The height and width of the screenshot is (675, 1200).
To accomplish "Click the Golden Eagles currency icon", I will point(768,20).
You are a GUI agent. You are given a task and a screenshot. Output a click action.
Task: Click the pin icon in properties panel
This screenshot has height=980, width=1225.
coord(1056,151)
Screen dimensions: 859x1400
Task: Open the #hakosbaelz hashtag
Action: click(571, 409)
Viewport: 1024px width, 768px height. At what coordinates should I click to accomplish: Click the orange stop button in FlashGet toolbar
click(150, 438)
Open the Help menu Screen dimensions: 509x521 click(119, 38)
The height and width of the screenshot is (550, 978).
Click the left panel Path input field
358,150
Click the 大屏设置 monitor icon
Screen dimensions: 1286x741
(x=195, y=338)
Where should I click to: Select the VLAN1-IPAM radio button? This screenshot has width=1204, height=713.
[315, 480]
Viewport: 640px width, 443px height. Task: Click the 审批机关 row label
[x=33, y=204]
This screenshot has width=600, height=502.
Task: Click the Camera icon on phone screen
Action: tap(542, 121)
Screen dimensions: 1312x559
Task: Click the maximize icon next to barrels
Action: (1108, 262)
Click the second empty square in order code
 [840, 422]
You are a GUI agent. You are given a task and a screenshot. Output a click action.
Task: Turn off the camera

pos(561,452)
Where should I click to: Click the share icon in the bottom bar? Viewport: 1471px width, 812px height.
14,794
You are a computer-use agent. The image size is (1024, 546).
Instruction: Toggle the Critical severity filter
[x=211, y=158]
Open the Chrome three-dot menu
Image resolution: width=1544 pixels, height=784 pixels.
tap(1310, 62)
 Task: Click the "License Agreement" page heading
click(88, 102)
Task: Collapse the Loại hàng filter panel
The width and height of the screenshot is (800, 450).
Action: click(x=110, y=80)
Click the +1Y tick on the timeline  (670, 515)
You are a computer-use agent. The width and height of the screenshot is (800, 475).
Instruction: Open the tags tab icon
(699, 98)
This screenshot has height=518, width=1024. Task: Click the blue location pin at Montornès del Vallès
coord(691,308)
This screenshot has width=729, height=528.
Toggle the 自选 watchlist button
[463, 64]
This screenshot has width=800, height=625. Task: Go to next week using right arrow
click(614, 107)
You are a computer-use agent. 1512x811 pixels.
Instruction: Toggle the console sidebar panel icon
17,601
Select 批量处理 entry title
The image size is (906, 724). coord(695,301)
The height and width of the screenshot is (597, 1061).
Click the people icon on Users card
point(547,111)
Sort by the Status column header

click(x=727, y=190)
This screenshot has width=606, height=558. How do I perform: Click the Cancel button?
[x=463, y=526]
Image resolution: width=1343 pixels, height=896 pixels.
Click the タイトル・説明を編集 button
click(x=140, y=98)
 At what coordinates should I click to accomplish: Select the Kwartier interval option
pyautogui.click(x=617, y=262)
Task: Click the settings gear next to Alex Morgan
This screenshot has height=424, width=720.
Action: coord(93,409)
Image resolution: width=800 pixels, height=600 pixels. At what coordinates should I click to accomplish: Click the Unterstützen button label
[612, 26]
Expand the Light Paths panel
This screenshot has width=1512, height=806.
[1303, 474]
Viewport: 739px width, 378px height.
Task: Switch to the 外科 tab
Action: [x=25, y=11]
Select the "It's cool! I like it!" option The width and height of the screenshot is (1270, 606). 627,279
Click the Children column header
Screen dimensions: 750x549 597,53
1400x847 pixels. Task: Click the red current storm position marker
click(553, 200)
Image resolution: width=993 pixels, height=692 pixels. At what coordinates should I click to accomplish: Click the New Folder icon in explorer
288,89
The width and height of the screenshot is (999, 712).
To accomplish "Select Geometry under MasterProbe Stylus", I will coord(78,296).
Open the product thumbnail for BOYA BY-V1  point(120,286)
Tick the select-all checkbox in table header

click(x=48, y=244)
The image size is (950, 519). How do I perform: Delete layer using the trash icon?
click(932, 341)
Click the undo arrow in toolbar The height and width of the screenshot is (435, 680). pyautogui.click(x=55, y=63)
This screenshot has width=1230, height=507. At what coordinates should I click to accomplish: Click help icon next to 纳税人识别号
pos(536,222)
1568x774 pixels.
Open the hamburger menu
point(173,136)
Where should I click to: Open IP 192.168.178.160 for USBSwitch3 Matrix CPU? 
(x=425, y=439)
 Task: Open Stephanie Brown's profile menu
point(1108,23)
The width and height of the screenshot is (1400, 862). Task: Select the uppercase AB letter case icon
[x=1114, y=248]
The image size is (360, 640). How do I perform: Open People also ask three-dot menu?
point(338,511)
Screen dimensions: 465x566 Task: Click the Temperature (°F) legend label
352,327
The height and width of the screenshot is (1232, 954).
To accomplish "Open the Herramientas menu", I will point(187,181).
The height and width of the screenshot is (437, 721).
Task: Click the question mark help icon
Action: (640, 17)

————————

__Problem statement__. Lines in the listing above that contain the word "computer" must be copied; leave out the rest.

__Answer box__.
You are a computer-use agent. The image size is (1024, 546).
You are a computer-use agent. The width and height of the screenshot is (800, 475).
You are a computer-use agent. 1512x811 pixels.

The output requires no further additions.